ASSIGNMENT:
Please reproduce the records, omitting nothing and changing nothing.

Dataset excerpts
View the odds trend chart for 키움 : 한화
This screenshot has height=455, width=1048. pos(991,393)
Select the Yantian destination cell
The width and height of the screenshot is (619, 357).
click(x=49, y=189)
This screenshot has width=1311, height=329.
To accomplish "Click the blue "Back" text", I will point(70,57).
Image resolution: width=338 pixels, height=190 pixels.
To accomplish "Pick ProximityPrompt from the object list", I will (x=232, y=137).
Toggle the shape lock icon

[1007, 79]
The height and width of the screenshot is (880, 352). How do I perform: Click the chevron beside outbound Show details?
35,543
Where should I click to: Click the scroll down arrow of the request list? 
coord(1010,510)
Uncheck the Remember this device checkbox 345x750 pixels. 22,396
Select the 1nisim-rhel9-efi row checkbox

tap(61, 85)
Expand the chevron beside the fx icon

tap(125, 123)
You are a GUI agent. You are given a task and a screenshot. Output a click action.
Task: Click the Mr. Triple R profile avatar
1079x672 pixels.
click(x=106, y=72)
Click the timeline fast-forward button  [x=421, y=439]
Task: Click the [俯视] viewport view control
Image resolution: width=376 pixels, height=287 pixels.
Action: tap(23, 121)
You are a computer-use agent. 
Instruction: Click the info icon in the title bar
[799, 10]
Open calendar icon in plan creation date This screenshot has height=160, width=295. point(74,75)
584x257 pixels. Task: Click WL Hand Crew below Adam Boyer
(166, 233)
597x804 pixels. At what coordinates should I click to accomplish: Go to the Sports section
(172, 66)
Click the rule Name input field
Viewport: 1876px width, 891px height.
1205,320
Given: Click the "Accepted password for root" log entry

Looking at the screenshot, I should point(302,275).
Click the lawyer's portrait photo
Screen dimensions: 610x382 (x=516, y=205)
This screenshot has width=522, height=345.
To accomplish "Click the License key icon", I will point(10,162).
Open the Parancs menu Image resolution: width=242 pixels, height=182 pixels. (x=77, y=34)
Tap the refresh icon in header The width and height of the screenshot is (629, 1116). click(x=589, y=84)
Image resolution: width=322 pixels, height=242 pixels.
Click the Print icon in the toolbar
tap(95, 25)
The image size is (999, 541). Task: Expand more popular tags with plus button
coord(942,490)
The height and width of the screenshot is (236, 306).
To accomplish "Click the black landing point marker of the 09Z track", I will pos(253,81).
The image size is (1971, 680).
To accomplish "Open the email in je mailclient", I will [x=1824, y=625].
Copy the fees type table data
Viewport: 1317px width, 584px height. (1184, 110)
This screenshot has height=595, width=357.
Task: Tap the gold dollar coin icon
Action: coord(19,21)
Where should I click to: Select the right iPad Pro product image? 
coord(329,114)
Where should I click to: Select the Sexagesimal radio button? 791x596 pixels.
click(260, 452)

TASK ANSWER:
View the odds trend chart for 키움 : 한화
This screenshot has height=455, width=1048. pos(991,393)
Select the Yantian destination cell
The width and height of the screenshot is (619, 357).
click(x=49, y=189)
This screenshot has width=1311, height=329.
To accomplish "Click the blue "Back" text", I will point(70,57).
Image resolution: width=338 pixels, height=190 pixels.
To accomplish "Pick ProximityPrompt from the object list", I will (x=232, y=137).
Toggle the shape lock icon

[1007, 79]
The height and width of the screenshot is (880, 352). How do I perform: Click the chevron beside outbound Show details?
35,543
Where should I click to: Click the scroll down arrow of the request list? 
coord(1010,510)
Uncheck the Remember this device checkbox 345x750 pixels. 22,396
Select the 1nisim-rhel9-efi row checkbox

tap(61, 85)
Expand the chevron beside the fx icon

tap(125, 123)
You are a GUI agent. You are given a task and a screenshot. Output a click action.
Task: Click the Mr. Triple R profile avatar
1079x672 pixels.
click(x=106, y=72)
Click the timeline fast-forward button  [x=421, y=439]
Task: Click the [俯视] viewport view control
Image resolution: width=376 pixels, height=287 pixels.
Action: tap(23, 121)
You are a computer-use agent. 
Instruction: Click the info icon in the title bar
[799, 10]
Open calendar icon in plan creation date This screenshot has height=160, width=295. point(74,75)
584x257 pixels. Task: Click WL Hand Crew below Adam Boyer
(166, 233)
597x804 pixels. At what coordinates should I click to accomplish: Go to the Sports section
(172, 66)
Click the rule Name input field
Viewport: 1876px width, 891px height.
1205,320
Given: Click the "Accepted password for root" log entry

Looking at the screenshot, I should point(302,275).
Click the lawyer's portrait photo
Screen dimensions: 610x382 (x=516, y=205)
This screenshot has width=522, height=345.
To accomplish "Click the License key icon", I will point(10,162).
Open the Parancs menu Image resolution: width=242 pixels, height=182 pixels. (x=77, y=34)
Tap the refresh icon in header The width and height of the screenshot is (629, 1116). click(x=589, y=84)
Image resolution: width=322 pixels, height=242 pixels.
Click the Print icon in the toolbar
tap(95, 25)
The image size is (999, 541). Task: Expand more popular tags with plus button
coord(942,490)
The height and width of the screenshot is (236, 306).
To accomplish "Click the black landing point marker of the 09Z track", I will pos(253,81).
The image size is (1971, 680).
To accomplish "Open the email in je mailclient", I will [x=1824, y=625].
Copy the fees type table data
Viewport: 1317px width, 584px height. (1184, 110)
This screenshot has height=595, width=357.
Task: Tap the gold dollar coin icon
Action: coord(19,21)
Where should I click to: Select the right iPad Pro product image? 
coord(329,114)
Where should I click to: Select the Sexagesimal radio button? 791x596 pixels.
click(260, 452)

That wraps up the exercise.